In a 1988 interview, Ailey says, “You have to be possessed to do dance,” and he was from an early age. The documentary includes clips from such works as 1958’s Blues Suite, a party set to traditional songs performed by Brother John Sellers; 1969’s Masekela Langage, which takes on racial violence and the prison system; 1971’s Cry, a solo for Judith Jamison that was a birthday present for Ailey’s mother; 1971’s Flowers, inspired by the life of Janis Joplin; 1979’s Memoria, a tribute to his late friend and colleague Joyce Trisler; and 1983’s Fever Swamp, Bill T. Jones’s athletic piece for six male dancers. The film also digs deep into Ailey’s most famous ballet, Revelations, the 1960 masterpiece that explores the richness of Black cultural heritage. “We didn’t have to go out on the street and protest; our protest was on the stage,” Faison says. “This was our march to freedom.”

In addition to Jones, Jamison, and Faison, also sharing stories about Ailey are current AAADT artistic director Robert Battle, original company member Carmen de Lavallade, former rehearsal directors and associate artistic directors Mary Barnett and Masazumi Chaya, stage manager and executive director Bill Hammond, and former company dancers Don Martin, Linda Kent, Sylvia Waters, Hope Clark, and Sarita Allen. Barnett calls Ailey’s dances “a reenactment of life,” while de Lavallade, who is shown dancing with Ailey back in the 1950s, notes, “Sometimes your name becomes bigger than yourself. Alvin Ailey — do you really know who that is, or what it is?”

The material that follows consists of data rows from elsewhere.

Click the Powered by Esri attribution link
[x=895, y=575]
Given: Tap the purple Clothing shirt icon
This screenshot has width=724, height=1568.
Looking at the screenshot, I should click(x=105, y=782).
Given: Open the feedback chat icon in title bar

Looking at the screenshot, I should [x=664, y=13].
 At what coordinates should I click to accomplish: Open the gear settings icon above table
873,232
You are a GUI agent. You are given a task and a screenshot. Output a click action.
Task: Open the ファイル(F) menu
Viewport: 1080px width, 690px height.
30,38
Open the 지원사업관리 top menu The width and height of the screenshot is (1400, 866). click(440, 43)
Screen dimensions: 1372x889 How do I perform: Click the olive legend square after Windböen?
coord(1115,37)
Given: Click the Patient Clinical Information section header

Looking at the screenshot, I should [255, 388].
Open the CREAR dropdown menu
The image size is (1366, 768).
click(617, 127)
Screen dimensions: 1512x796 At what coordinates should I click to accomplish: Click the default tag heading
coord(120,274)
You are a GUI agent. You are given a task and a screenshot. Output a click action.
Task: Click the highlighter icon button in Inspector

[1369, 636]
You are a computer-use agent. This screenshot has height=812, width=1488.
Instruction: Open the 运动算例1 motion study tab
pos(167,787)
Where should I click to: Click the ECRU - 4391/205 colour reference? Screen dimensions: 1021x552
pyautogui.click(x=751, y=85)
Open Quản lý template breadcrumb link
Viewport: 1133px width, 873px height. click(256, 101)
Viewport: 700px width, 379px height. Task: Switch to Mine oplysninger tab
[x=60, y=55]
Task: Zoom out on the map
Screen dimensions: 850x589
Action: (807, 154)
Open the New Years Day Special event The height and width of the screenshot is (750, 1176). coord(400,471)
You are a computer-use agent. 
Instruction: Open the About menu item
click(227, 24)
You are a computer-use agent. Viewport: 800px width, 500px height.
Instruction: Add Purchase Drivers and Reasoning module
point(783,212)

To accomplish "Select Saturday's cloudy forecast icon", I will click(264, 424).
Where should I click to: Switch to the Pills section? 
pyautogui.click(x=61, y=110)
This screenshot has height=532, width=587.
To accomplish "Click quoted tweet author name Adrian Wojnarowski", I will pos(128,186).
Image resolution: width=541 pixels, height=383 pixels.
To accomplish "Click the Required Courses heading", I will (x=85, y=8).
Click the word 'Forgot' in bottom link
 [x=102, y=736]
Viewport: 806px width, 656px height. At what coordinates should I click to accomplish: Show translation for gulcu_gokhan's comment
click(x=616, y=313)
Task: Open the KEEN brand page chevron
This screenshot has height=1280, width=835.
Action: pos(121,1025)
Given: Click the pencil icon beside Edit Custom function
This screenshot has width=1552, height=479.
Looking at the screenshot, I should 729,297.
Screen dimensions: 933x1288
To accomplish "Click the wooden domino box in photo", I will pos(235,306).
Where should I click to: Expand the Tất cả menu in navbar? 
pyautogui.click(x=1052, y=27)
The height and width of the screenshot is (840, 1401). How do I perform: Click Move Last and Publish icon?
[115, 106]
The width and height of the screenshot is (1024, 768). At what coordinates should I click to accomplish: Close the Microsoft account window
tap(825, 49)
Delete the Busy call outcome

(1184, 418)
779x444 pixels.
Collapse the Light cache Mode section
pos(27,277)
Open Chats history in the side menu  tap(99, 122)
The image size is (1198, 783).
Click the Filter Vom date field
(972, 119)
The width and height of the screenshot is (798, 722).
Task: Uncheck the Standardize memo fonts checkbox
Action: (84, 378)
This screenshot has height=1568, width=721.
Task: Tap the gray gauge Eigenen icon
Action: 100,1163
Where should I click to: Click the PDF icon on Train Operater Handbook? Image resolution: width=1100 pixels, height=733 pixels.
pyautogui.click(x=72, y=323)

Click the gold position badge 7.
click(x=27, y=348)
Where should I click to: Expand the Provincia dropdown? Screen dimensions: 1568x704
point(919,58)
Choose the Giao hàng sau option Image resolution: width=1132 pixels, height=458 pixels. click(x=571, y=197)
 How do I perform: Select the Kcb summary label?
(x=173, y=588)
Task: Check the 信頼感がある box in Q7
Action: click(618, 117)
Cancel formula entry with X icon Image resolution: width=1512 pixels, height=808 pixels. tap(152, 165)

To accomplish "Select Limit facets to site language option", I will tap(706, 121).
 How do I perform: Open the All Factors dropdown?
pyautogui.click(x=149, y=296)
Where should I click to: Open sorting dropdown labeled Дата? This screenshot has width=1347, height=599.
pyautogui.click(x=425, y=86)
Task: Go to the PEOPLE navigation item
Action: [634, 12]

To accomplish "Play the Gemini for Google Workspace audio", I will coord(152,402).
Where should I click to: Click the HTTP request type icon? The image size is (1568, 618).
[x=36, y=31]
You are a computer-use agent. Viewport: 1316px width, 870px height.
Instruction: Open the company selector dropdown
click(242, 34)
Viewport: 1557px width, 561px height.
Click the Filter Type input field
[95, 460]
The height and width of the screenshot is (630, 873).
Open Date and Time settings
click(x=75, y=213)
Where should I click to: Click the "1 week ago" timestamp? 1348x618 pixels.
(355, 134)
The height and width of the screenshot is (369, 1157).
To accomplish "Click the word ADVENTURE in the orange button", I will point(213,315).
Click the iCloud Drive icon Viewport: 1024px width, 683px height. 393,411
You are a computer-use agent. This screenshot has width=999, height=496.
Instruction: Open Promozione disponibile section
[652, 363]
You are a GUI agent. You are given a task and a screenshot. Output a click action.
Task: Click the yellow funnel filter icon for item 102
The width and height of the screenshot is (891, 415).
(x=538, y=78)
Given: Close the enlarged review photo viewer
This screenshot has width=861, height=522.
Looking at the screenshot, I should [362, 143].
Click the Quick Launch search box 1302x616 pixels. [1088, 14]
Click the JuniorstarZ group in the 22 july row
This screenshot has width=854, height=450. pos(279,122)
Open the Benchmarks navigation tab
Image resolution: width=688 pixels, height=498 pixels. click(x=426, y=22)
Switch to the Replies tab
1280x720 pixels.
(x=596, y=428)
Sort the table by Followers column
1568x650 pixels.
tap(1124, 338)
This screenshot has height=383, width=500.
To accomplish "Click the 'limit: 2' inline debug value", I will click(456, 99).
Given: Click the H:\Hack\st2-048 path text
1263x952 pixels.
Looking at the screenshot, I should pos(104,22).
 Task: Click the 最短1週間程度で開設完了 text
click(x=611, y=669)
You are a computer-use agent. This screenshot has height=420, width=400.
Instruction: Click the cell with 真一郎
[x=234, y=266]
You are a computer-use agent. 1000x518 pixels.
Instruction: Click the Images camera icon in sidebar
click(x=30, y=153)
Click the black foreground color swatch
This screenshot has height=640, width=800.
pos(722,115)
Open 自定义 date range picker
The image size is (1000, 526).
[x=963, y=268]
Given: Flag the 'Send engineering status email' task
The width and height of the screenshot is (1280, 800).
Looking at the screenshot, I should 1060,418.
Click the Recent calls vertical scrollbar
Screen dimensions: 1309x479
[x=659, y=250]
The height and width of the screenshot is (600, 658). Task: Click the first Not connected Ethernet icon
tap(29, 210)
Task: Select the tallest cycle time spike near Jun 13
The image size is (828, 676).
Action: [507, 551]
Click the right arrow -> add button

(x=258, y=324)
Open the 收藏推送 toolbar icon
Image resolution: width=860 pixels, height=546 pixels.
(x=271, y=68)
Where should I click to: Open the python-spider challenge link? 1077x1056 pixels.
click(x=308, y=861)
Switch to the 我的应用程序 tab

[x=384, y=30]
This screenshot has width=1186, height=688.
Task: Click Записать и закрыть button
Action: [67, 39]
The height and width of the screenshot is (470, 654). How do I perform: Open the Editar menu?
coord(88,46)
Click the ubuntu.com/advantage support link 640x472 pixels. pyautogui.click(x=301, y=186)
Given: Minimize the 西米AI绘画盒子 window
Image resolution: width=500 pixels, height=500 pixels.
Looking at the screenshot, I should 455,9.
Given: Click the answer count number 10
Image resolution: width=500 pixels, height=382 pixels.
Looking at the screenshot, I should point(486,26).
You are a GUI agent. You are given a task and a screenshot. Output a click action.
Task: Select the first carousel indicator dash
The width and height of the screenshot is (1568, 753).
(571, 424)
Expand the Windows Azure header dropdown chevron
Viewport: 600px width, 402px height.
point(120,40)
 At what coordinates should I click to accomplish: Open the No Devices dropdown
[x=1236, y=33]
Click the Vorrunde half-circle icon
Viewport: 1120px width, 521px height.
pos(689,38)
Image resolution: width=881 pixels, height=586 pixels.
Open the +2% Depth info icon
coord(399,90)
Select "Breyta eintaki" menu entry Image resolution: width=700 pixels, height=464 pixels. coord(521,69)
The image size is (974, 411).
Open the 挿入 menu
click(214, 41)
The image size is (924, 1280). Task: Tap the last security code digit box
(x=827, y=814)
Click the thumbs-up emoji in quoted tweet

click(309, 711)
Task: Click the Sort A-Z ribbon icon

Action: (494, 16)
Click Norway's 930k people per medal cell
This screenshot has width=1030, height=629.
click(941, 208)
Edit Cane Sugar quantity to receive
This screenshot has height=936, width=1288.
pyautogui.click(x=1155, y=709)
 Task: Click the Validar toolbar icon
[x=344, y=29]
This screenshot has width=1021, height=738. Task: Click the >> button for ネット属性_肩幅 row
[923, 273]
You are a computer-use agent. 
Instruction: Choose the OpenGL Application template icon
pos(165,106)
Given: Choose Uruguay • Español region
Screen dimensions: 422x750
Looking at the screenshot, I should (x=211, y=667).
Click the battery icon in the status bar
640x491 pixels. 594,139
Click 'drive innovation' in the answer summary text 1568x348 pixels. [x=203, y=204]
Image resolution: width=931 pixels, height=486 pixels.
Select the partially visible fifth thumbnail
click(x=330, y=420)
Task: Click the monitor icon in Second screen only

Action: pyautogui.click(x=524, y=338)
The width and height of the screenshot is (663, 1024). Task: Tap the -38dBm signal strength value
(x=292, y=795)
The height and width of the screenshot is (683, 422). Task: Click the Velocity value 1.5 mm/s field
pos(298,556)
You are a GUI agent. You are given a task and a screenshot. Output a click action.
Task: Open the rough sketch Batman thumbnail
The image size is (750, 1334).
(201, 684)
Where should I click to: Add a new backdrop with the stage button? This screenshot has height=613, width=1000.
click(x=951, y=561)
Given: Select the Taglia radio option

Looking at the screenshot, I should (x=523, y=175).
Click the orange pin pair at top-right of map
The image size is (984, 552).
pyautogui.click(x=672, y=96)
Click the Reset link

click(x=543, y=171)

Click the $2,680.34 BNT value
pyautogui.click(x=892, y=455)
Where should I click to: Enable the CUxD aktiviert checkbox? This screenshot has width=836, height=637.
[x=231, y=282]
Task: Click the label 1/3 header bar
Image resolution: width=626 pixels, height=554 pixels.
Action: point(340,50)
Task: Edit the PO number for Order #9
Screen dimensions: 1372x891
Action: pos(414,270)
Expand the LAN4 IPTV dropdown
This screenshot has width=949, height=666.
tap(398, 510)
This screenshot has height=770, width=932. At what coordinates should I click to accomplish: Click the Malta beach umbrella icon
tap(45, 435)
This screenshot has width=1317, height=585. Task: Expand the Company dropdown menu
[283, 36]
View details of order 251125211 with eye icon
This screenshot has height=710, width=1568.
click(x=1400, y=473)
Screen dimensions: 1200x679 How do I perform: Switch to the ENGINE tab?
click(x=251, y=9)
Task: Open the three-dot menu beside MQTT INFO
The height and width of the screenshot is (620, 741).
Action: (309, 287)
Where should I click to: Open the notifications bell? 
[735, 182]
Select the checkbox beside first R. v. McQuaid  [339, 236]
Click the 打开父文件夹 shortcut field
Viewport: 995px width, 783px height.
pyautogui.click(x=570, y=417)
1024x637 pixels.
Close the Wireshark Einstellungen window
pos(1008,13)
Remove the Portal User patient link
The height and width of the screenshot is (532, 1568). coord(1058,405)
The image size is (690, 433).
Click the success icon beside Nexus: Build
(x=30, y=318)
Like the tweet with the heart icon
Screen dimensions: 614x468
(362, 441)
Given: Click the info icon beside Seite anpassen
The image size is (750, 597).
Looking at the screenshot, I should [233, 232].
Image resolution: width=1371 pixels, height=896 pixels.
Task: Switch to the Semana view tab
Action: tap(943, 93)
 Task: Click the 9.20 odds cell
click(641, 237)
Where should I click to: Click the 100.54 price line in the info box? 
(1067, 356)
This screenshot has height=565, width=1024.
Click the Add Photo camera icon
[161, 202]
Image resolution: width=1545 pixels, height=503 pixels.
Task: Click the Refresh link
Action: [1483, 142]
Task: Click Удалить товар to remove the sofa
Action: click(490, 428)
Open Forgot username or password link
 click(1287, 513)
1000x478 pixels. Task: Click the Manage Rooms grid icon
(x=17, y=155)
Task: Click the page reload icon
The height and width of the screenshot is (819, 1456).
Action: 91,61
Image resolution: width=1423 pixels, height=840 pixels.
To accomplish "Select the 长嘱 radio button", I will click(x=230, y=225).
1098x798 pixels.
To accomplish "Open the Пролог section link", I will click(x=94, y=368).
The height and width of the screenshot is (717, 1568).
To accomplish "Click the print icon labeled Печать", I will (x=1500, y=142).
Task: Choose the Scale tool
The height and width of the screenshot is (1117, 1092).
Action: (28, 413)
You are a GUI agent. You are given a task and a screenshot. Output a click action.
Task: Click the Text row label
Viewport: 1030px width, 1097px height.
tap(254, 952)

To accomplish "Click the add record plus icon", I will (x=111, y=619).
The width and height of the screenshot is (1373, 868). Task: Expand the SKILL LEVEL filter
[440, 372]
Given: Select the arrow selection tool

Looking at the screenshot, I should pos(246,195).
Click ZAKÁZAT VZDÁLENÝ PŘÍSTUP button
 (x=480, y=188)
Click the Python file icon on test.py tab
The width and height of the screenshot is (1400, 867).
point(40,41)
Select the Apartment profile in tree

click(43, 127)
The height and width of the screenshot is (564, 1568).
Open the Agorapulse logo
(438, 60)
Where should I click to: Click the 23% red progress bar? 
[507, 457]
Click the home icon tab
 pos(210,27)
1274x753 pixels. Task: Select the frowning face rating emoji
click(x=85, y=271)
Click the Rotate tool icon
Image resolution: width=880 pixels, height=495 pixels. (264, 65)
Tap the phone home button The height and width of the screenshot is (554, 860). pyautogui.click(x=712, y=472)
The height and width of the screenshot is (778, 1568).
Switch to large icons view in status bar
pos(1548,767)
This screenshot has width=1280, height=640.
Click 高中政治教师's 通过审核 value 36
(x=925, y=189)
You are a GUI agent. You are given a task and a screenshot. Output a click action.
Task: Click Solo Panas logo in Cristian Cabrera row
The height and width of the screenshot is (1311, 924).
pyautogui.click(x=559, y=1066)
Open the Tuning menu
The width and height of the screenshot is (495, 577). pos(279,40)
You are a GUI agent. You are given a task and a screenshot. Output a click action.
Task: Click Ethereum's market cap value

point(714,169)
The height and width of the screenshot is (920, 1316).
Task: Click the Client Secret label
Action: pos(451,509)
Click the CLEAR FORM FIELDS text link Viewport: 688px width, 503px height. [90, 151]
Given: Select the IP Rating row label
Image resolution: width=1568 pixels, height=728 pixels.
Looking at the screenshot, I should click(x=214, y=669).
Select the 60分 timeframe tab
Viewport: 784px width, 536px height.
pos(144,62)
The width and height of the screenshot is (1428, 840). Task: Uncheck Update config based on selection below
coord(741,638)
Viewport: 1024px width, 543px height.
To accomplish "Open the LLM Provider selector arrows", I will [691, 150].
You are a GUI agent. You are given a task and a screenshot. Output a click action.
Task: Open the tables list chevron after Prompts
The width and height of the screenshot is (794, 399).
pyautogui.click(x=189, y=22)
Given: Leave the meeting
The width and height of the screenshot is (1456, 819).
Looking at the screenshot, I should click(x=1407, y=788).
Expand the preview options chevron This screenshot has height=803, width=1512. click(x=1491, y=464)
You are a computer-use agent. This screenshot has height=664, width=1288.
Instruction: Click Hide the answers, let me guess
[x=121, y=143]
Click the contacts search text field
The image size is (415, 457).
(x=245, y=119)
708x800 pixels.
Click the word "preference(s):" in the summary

The film would have benefited by Wignot (Town Hall, Walt Whitman) spending more time with Harris and the current Ailey dancers preparing Lazarus, which premiered in 2018 as part of the “Ailey Ascending” sixtieth anniversary season. The scenes were shot at the company’s home studio on West Fifty-Fifth St., a sharply white, brightly lit space with windows on two sides, in contrast to the grainy black-and-white videos and personal photographs tracing Ailey’s life and career that are spread throughout the film.

Last week, Rosalynde LeBlanc and Tom Hurwitz’s Can You Bring It: Bill T. Jones and D-Man in the Waters opened at Film Forum, a thrilling look at the 1989 dance by Bill T. Jones/Arnie Zane Company that dealt with the AIDS crisis; the documentary details the original conception of D-Man in the Waters while also following Loyola Marymount dancers as they get ready to perform the piece in 2016, as the directors zero in on humanity’s evolving relationship with tragedy and art across generations. In Ailey, that connection is much less clear, and the contemporary rehearsal scenes feel out of place, especially without the grand finale of a fully staged production of Harris’s homage. (You can watch a brief excerpt of Lazarus made during the pandemic here. AAADT will also be performing August 17-21 at the BAAND Together Dance Festival on Lincoln Center’s Restart Stage at Damrosch Park, featuring Lazarus and Revelations, and the company just announced that its annual New York City season will take place December 1-19 at City Center.)

Even so, Ailey offers a compelling portrait of one of the most important choreographers of the twentieth century, an extraordinary man who changed the way we look at dance and Black culture. Wignot will be at the Angelika for Q&As at the 7:30 screening on July 23 and the 12:45 show on July 24; she will also be at the Howard Gilman Theater at Lincoln Center for a Q&A with Battle, moderated by National Black Justice Coalition executive director David Johns, on July 23 at 6:15 and with Waters, moderated by author, professor, and Shubert board member Pamela Newkirk, on July 24 at 6:15.